Change - How & Why : Crystal's Tide Metaphor
Language is like a tide; it takes a while for complete change. With each 'tide', some words stay, whilst others fall out of use.
Change - How & Why : Cultural Transmission Theory
Language is passed on from generations through socialisation (cultural learning). Language changes when individuals/groups feel a benefit in change (for status or belonging).
Change - How & Why : Deutscher's The Unfolding of Language
Language changes to adhere to three basic principles : economy, expressiveness, and analogy.
Change - How & Why : Economy Definition
The tendency to save effort in language, leading to 'short-cuts' in pronunciation and writing.
Change - How & Why : Expressiveness Definition
The desire to achieve greater effect through an utterance, leading to hyperbole.
Change - How & Why : Analogy Definition
The craving for order, the instinctive need to find regularity in language, leading to regularising irregularities in language.
Change - Prescriptivism : Goodman's Informalisation
Language forms traditionally considered to be exclusive for close relationships are being used more frequently in wider social contexts. Language use is becoming increasingly more informal across society.
Change - How & Why : Group-to-Group Theory
Suggests that language originates from one group and spreads slowly to other groups when members interact in different group settings.
Change - How & Why : Halliday's Functional Theory
Language changes according to the needs of its users, with words being invented or adapted for new developments. Words that are no longer needed - due to being replaced or archaic - either die out or undergo semantic change.
Change - Prescriptivism : Haugen's Schizoglossia
The fear of using the wrong form of language in a particular setting. E.g., using formal lexis in a situation where informality is expected.
Change - How & Why : Hockett's Random Fluctuation Theory
Language is inherently unstable and thus change is unpredictable.
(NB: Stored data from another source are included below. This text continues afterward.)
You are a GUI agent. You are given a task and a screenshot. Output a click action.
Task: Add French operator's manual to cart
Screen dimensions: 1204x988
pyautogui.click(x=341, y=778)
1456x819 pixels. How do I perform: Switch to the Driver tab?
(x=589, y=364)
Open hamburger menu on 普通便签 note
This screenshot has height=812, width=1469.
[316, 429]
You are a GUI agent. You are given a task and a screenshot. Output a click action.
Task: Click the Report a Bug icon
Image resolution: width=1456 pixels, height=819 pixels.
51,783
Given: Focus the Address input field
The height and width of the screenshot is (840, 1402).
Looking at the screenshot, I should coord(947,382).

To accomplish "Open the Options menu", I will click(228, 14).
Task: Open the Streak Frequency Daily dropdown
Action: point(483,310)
Random events and errors lead to language change as a context of ever-changing factors.
Change - Prescriptivism & Descriptivism : Johnson's Dictionary
Created the first dictionary in 1755 to "embalm his language and secure it from corruption and decay" and standardised spelling. However, he found that it was impossible to 'fix' language, as it is always changing.
Change - How & Why : Labov's Substratum Theory
Language changes through contact with other dialects and languages. This change used to occur through trading and invasion but now occurs through social media and immigration.
Change - How & Why, Prescriptivism, & Descriptivism: Sapir & Whorf's Determinism
Language and its structures limit and determine human thought, as well as other thinking processes such as categorisation, memory, and perception. This dangerously implies that people who speak one language inherently think differently to people who speak another. However, this could be positive in terms of political correctness.
Change - How & Why : Schmidt's Wave Model
A new word evolves from an original geographic centre and 'ripples' out, becoming slower to or less adopted as it expands away from the centre.
Change - How & Why : Style-to-Style Theory
Suggests that language changes as a style or register of language shifts and borrows language from another.
Change - Prescriptivism : Swift's Decay
Believed that language 'decays' as a result of more 'simplistic' language features such as contractions. Wanted English to return to its Shakespearean form, which he saw as prestigious.
Change - How & Why : Word-to-Word Theory
Suggests that individual words will change within a language and the change will then spread to other languages, in what is known as lexical diffusion. It is also common when two languages interact through mutually changing each other pronunciation.